Just kidding. If I offered to pour him his Corn Flakes he would have regarded it as sufficient for the day. What else do you want, Dad? "Why? What could beat you getting out the Corn Flakes? Thanks!"
Nowadays, if your kids are grown, a card and a hug or manly clasp will suffice. But once upon a time there were different expectations. I have a copy of the "Standard Father's Day Book," a compendium of holiday suggestions whose cover indicates it was received by the library in Madison, Wis., in 1947, which would have been nine years after the book's first printing. It is a guide to giving Dad the best day ever, and it's almost as complicated as a Super Bowl halftime show.
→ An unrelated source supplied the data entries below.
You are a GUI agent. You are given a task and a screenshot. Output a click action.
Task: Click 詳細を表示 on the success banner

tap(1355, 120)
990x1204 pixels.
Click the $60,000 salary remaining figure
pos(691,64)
You were supposed to read poems and play out skits. Dad sits in his suit in the good chair with a frozen smile, while the kids line up and recite lines in a monotone while Mom stands behind, keeping the whole show together.
There's an entire chapter on "Banquet Occasions," which might make some modern dads sit up: "Banquet? You mean the fried chicken? It's so bad but it's so, so good." No. As the book says: "This part has been prepared with the conviction that a Fathers and Sons week can not be complete without a banquet."
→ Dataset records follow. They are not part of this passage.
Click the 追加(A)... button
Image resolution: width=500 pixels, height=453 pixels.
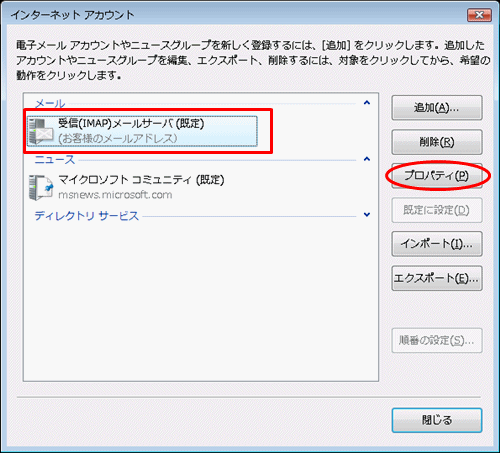point(437,108)
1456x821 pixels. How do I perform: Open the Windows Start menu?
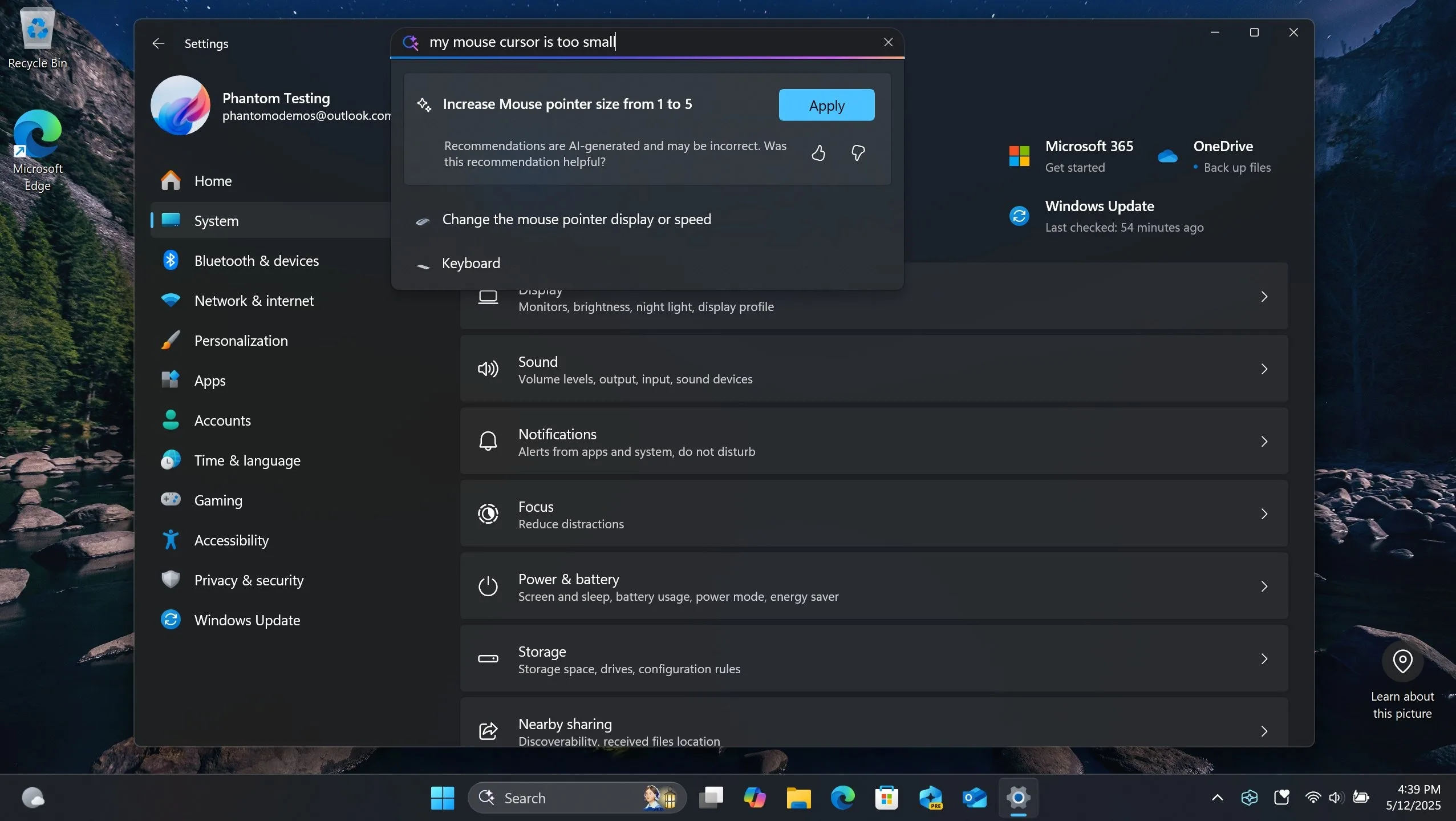coord(442,798)

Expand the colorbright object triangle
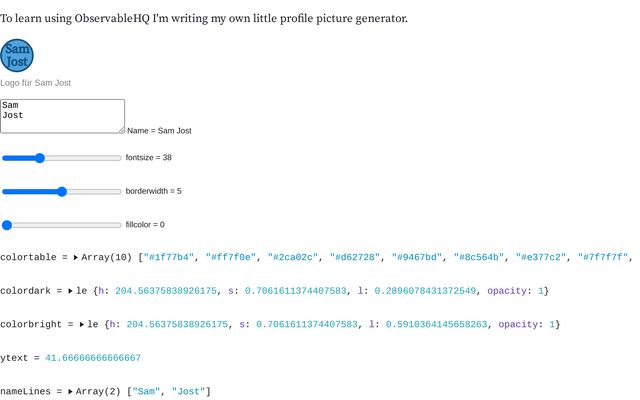point(82,324)
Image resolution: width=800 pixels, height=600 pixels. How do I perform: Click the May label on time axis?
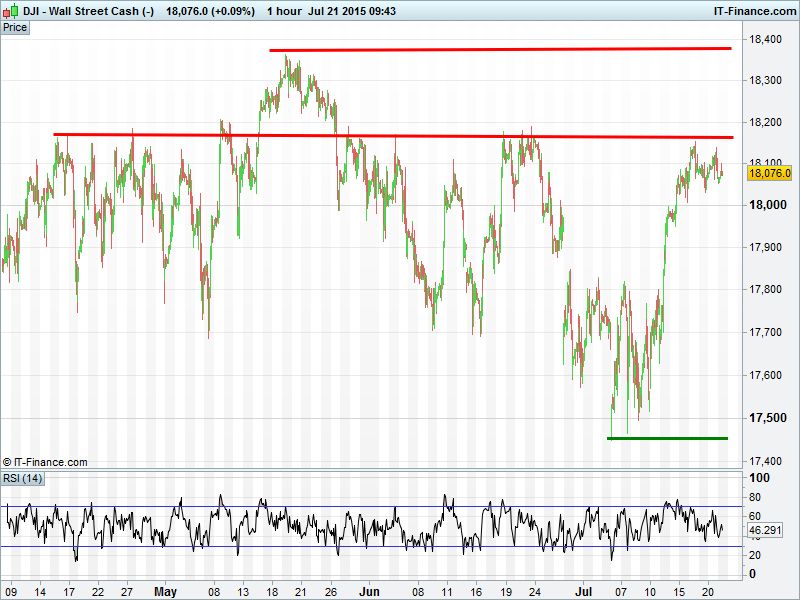point(166,591)
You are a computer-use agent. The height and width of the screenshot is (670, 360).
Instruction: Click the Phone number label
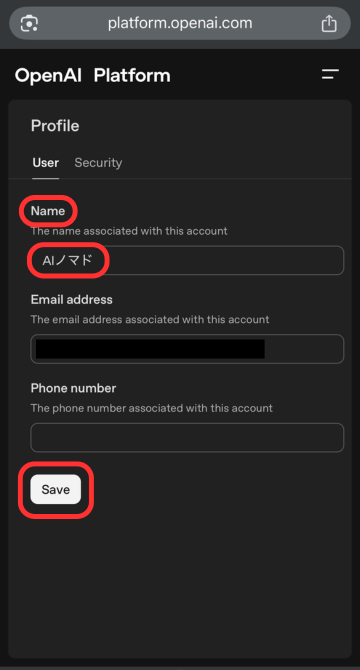pos(73,388)
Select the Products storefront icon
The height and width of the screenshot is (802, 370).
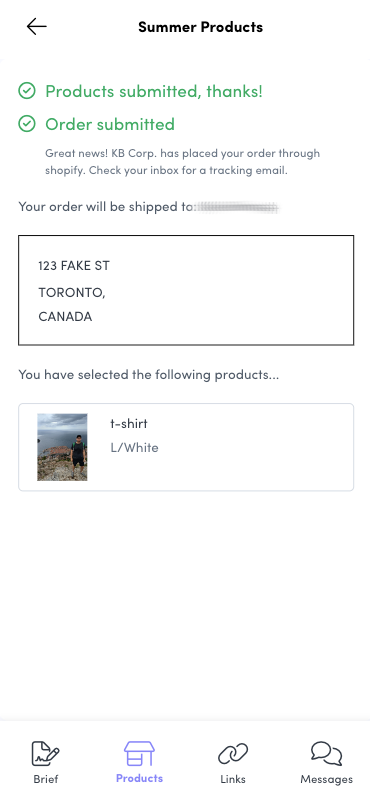click(x=139, y=753)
A week! An entire week! You begin with an invocation: "Come on, Father! Time to eat! Gravy and tomatoes! What a treat!" (Note: This claim has not been verified by the FDA.)
Then there are games, one of which is a contest to determine which son or father has the biggest grin. There is a suggested skit, and I think I can give you the flavor of the times thus: "A thin Chinaman shows the audience the mice, snakes, etc. he is eating."